Numero 16, aprile 2001A Napoli, durante i lavori del “Terzo Global Forum” dedicato al “governo elettronico” del pianeta, i disordini e il fumo dei lacrimogeni hanno nascosto all'opinione pubblica il vero “terreno di scontro” tra due diversi modelli di sviluppo….

Tratto da Altreconomia 16 — Marzo 2001

Numero 16, aprile 2001

A Napoli, durante i lavori del “Terzo Global Forum” dedicato al “governo elettronico” del pianeta, i disordini e il fumo dei lacrimogeni hanno nascosto all'opinione pubblica il vero “terreno di scontro” tra due diversi modelli di sviluppo. Il 16 marzo, nonostante il sole, sin dal mio arrivo alla stazione di Napoli il cielo era oscurato dal pesante clima di “emergenza” e dalla militarizzazione capillare della città, un “assetto di guerra” che lasciava già presagire le violenze e gli scontri del giorno successivo.

“Guardi che in centro non si può entrare”, mi dicono mentre mi dirigo verso il Palazzo Reale. Mi vergogno un po' a dire di essere uno degli “eletti” invitati a parlare durante i lavori del forum. Il ruolo che cerco di rivestire è quello dell'”infiltrato”, per portare all'interno del Global Forum la voce di chi è stato escluso dal grande banchetto telematico organizzato dai governi e dalle multinazionali.

*DATI FORNITI:*
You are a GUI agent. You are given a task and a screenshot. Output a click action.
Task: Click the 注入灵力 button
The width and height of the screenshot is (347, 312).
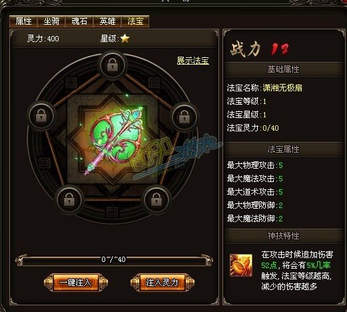coord(163,283)
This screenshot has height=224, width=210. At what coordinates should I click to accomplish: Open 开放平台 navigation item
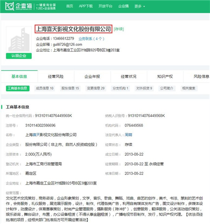105,6
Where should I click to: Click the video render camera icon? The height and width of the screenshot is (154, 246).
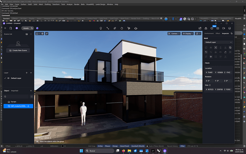(x=224, y=28)

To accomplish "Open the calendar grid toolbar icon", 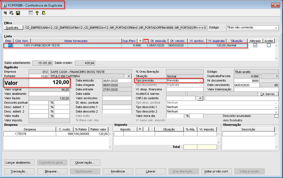I will click(x=31, y=13).
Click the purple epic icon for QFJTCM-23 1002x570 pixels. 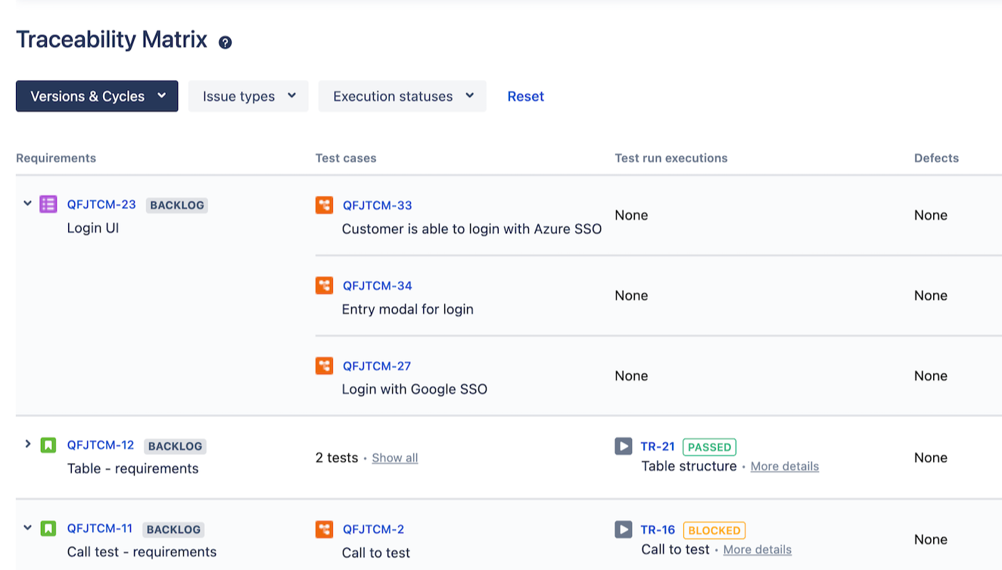click(x=48, y=204)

*SFIDA:* Prosegui l'articolo sul Terzo Global Forum di Napoli partendo dopo la sua ultima frase.

*RISULTATO:*
“L'educazione nella società dell'informazione”è il titolo del workshop al quale sono invitato come rappresentante dell'associazione PeaceLink, nata nel 1991 durante la guerra del Golfo, all'interno di un computer portatile di un insegnante trasformato in “redazione mobile” e portato in giro per le classi come strumento di educazione e informazione.

Raggiungere la sede ufficiale del forum è un'impresa tutt'altro che semplice: Napoli è una città blindata, e l'ingresso al Palazzo Reale è molto difficile anche per chi, come me, ha un invito ufficiale. Dietro le divise dei poliziotti e dei carabinieri incontro alcuni sguardi pieni del rammarico di chi è chiamato a svolgere suo malgrado un compito sgradevole, ma è ugualmente pronto a svolgerlo con tutta la determinazione possibile, una determinazione che qualche ora più tardi si trasformerà in una furia selvaggia e incontenibile, documentata dai giornalisti coinvolti nei pestaggi mentre cercavano di fare il loro lavoro.

Più tardi, nel corso della conferenza stampa organizzata dai promotori del controvertice, avrei rivisto sguardi simili negli occhi di altri ragazzi, sinceramente convinti che i veri “nemici” da combattere fossero le forze dell'ordine e non i “burattinai” che da una parte e dall'altra delle barricate utilizzano strumentalmente poliziotti e manifestanti come pedine per nascondere complessi equilibri di potere dietro il paravento degli scontri e dei disordini di piazza.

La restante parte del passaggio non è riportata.